Hyenas Laughed at Me and Now I Know Why - The Best of Travel Humor and Misadventure
By Mary Noble
What was that sound in the night?
As a new Peace Corps volunteer in a village in Mali, West Africa, I was prepared for any calamity that could come my way. I was ready for snakes, scorpions, malaria, motorcycle accidents, and countless parasitic intestinal guests. Bring it on! All of these, plus a number of other unanticipated challenges, were hurled my way in two years of living in the village of Kangaba. Yes, I was fresh out of college, and ready for my AFRICAN ADVENTURE. I liked to think of it in all caps, just like in A Prayer for Owen Meany. That way, it was sure to be significant.
About three months into my service, I had adjusted to eating millet every night (you know it more affectionately as “birdseed”); squatting over a pit toilet with the cockroaches; eating goat innards with my hands out of the community bowl with my host family; working hard in the fields all day, and not speaking English for weeks at a time. All this, I thought, would impress the folks back home and was not really such a big deal, because I felt so at home already with my friends in the village.
One night, as usual, I was reading in bed in my mud hut, under a mosquito net. I was also taking care of a dog that belonged to another volunteer while he was away from the village traveling. The dog, Che, was a medium-sized plain Black Lab type of dog. Not the sharpest arrow in the quiver, but a faithful companion, and I liked having him around. Each night, I would take my eyeglasses off (I don’t need them for reading), put them on the bedside table, grab my book, and tuck myself into the mosquito net, armed only with a fifty-cent flashlight from the local market. Ah, I was all tucked under my net like a cocoon, reading a well-worn, yellow-paged Barbara Kingsolver book that had lovingly been passed from volunteer to volunteer. I was remembering that in the height of the Malian empire, books traded for more than gold in Timbuktu, and I thought of history repeating itself among the Peace Corps diaspora. We loved books.
I suddenly became distracted by Che’s actions. He had been lying next to my bamboo bed quite contentedly. I sat up to observe him, with foggy focus because my glasses were outside the mosquito net. He was standing at attention with perky ears, body in geometrically perfect alignment, one paw raised straight. It was pointing toward an area right underneath my bottom, under the bed. Hmmmm…I thought. I guess there is another mouse, or a lizard under there. Ah, well, back to the book. I dismissed Che like an underpaid lackey.

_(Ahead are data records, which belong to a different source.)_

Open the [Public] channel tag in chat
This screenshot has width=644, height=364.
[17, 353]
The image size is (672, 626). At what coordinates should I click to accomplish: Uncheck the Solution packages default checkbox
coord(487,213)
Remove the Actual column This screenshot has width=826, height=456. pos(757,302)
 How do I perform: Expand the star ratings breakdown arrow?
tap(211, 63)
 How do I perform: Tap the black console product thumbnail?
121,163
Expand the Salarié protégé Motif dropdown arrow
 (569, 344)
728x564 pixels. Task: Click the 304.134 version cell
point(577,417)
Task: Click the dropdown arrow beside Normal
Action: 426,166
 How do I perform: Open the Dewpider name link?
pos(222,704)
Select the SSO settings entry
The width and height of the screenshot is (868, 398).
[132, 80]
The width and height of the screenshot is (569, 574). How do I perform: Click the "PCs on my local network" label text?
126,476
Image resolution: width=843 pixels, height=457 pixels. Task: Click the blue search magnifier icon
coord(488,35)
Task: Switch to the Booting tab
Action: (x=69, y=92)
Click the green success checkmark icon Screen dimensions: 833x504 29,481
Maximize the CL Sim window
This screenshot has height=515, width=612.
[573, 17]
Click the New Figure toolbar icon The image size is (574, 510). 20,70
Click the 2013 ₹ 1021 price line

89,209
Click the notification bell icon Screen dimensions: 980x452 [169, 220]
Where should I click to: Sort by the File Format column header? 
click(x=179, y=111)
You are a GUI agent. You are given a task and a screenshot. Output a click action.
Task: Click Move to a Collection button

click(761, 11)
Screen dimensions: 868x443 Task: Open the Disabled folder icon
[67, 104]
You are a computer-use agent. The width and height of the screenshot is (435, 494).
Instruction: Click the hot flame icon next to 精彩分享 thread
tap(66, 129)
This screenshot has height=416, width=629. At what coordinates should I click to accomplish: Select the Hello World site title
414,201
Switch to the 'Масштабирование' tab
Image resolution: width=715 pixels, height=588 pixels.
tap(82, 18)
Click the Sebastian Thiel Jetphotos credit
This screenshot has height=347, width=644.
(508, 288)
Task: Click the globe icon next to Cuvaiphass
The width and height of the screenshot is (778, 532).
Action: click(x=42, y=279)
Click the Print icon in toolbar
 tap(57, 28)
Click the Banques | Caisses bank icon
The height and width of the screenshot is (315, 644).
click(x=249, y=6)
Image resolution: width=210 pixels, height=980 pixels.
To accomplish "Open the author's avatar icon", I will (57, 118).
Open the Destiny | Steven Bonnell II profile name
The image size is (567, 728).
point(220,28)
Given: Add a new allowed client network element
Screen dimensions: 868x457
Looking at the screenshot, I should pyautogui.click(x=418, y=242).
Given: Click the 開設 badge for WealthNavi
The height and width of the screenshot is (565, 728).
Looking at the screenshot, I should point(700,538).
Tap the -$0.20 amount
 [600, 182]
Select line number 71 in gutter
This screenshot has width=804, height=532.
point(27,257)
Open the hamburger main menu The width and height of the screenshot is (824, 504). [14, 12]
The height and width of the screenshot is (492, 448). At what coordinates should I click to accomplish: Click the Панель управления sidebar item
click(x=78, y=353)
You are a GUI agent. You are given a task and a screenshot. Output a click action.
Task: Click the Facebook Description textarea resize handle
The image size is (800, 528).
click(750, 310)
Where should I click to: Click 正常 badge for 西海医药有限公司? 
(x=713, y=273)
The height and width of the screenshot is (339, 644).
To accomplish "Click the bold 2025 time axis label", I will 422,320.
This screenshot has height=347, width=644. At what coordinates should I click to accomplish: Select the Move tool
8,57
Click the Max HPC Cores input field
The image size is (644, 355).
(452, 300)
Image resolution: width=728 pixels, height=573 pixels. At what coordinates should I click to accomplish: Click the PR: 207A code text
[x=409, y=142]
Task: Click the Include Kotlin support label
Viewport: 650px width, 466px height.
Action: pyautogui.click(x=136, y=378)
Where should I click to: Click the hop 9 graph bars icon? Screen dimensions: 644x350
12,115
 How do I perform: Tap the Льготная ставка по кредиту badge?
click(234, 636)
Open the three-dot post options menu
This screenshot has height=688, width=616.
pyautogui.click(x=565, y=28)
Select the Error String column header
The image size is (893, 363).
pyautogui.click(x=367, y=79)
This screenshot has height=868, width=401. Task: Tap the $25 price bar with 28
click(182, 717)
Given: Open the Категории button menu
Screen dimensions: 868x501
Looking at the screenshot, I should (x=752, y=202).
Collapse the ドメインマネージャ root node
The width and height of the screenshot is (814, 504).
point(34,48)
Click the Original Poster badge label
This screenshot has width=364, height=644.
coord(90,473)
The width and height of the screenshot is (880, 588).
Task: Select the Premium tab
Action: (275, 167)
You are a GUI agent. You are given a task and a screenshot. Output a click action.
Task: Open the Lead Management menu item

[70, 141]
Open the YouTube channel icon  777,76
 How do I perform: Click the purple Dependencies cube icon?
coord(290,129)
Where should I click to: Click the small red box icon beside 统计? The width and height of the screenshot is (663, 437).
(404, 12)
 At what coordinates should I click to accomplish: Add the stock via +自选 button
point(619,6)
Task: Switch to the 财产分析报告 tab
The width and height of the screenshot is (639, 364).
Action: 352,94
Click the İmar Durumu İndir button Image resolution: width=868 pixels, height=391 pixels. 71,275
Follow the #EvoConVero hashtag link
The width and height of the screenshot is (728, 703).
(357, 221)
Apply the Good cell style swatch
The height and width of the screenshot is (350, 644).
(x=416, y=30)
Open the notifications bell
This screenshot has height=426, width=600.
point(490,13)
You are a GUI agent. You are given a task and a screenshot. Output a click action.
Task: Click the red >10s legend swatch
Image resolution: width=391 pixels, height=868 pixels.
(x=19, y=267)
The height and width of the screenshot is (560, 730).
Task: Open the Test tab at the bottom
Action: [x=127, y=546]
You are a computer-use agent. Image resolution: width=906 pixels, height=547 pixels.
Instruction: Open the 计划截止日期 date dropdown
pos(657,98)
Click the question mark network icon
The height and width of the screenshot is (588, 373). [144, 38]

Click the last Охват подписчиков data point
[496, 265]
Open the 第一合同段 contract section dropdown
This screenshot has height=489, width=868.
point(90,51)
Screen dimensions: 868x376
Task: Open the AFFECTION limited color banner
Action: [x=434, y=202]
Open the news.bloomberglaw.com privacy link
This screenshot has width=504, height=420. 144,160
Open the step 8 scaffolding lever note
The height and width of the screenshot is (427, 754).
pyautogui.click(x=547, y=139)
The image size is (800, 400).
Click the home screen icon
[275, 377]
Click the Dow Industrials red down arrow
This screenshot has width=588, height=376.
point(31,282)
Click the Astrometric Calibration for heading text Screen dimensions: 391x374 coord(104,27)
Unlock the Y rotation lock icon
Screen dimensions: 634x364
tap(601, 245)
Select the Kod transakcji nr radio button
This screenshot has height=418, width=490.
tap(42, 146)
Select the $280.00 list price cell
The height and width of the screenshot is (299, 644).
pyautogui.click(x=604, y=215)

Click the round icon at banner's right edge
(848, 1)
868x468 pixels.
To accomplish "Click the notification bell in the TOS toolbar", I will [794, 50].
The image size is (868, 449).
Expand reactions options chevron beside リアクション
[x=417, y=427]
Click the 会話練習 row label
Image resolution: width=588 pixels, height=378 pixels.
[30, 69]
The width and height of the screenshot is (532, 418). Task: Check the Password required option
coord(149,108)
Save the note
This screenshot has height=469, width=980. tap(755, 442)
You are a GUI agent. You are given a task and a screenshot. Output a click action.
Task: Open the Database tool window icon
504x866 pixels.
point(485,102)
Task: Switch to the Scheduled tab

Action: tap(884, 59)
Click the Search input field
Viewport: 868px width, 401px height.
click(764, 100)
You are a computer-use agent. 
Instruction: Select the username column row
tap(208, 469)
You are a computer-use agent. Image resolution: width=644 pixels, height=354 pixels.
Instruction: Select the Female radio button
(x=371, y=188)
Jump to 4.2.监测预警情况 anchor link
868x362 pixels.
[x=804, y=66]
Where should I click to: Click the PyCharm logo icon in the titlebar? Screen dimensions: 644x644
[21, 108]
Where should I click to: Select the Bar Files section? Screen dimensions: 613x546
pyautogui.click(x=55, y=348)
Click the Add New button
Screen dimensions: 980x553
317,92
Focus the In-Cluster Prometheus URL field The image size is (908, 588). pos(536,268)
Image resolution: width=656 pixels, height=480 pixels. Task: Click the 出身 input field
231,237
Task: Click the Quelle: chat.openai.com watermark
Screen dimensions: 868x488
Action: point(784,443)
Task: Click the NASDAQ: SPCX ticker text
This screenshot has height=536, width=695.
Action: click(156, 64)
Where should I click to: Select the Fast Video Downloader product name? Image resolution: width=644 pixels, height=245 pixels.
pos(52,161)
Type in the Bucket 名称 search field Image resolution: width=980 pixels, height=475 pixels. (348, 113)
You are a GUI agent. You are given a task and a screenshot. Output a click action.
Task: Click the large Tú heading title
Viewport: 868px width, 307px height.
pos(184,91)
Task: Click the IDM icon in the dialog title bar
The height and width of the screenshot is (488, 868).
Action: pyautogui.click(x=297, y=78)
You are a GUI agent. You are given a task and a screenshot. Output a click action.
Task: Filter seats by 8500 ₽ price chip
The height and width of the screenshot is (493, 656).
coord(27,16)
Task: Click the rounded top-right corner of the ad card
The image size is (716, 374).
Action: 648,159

But Che was still pointing, like an English hunting dog, and I wondered admiringly where he had learned that trick. I decided to slowly pull the straw mattress back, so I could peek under the bed frame and scare the mystery critter out. As I peered about four inches under my precious buttocks, I saw a very large, beady-eyed, not-very-friendly looking rat the size of a camel. Like me, the rat became startled, Che became consumed by instinct, and my heart hammered against my ribs at an alarming rate. After that, as they say, it was all a blur. Literally. My glasses were still outside the mosquito net on the table, and I could not see beyond the distance of a book. I was too terrified to risk putting a limb out of my cocoon. I shook my flashlight, cursing the faltering life span of the batteries. The weak golden glow emanating from the cheap plastic torch was illuminating just enough of the drama in front of me to keep me curled up fetus-tight, protecting my buttocks and other extremities, my heart pounding.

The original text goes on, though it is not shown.